EXTRACTED TEXT:

━━━━━━━━━━━━━━━━━━━━

That's one of the most important steps we need to take, and to 
walk away from the trauma and move on.
    Representative Nunn. Thank you, Mr. Yang.
    We heard about the physical violence, the intimidation 
occurring here in the United States. You've reported from 
Canada. Tell us how the transnational threat coming from the 
CCP, including places in Canada, has had an impact on 
communities there.
    Mr. Yang. Right, absolutely. I just had a case that came up 
I believe a couple weeks before. One of my friends in London, 
which is in Ontario, brought this to my attention--the whole 
story is they have, like, a festival in college, and someone 
brought a Korean flag there--and many of the Chinese students 
were really upset about this scenario. So my friend was 
thinking, like, You guys can't do this. This is discrimination. 
And he was seriously bullied by these Chinese nationalists--we 
call them ``pinkies'' or patriarchs of the Communist Party--
communist lovers, etc. They seriously threatened my friend and 
really tried to intimidate him.

━━━━━━━━━━━━━━━━━━━━

INFORMATION PROVIDED:
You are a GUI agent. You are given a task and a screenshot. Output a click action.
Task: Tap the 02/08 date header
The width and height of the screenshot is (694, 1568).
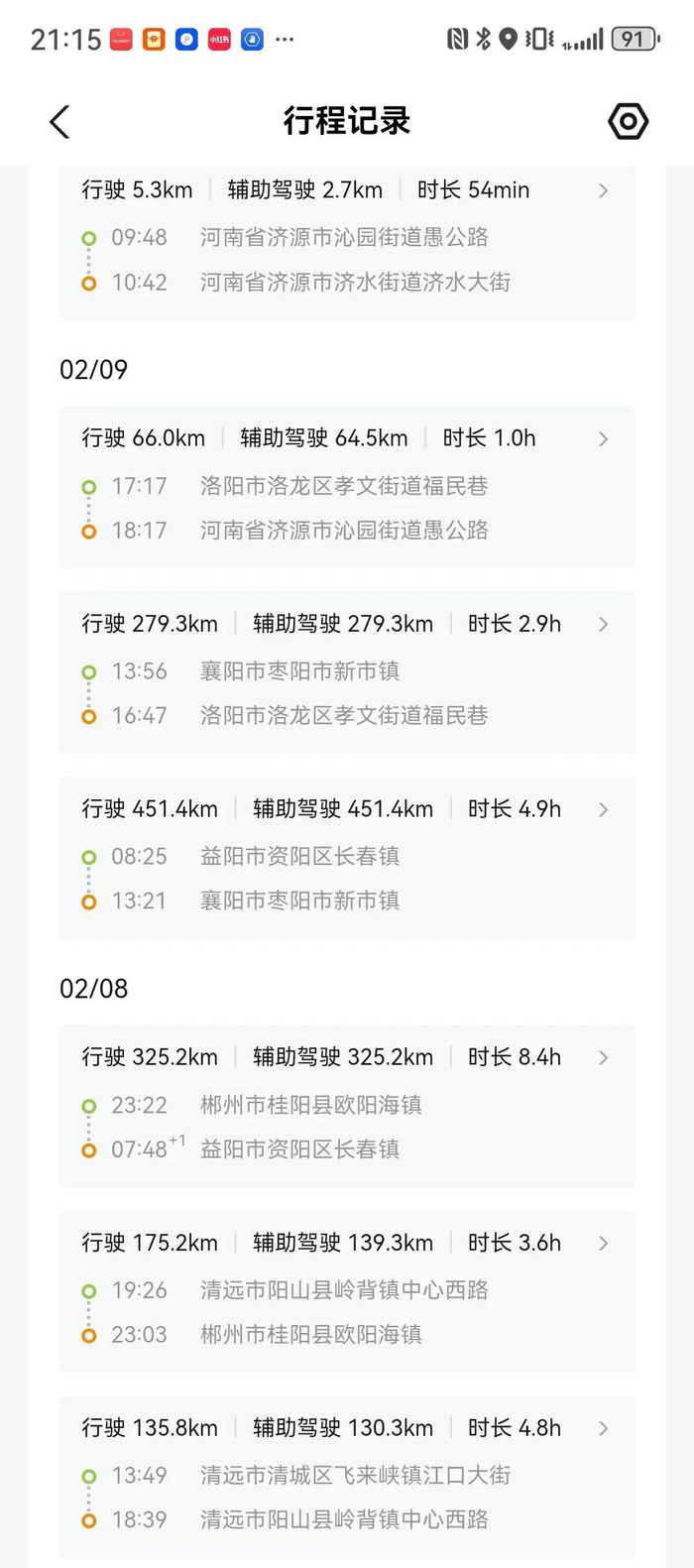(x=94, y=989)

━━━━━━━━━━━━━━━━━━━━

TASKS TO PERFORM:
1/ According to the transcript, what led to Mr. Yang's friend in London being bullied? Answer in one to three sentences.
2/ Answer these questions from the transcript:
(a) In which province is the London where Mr. Yang's friend lives?
(b) What name does Mr. Yang say is used for the Chinese nationalists who bullied his friend?
(c) From which country does Representative Nunn say Mr. Yang has reported?
Rely only on the transcript for what follows.

ANSWERS:
1/ At a college festival, someone brought a Korean flag, and many Chinese students were upset about it. Mr. Yang's friend objected that they couldn't do this because it was discrimination. He was then seriously bullied, threatened and intimidated by Chinese nationalists.

2/
(a) Ontario.
(b) "Pinkies."
(c) Canada.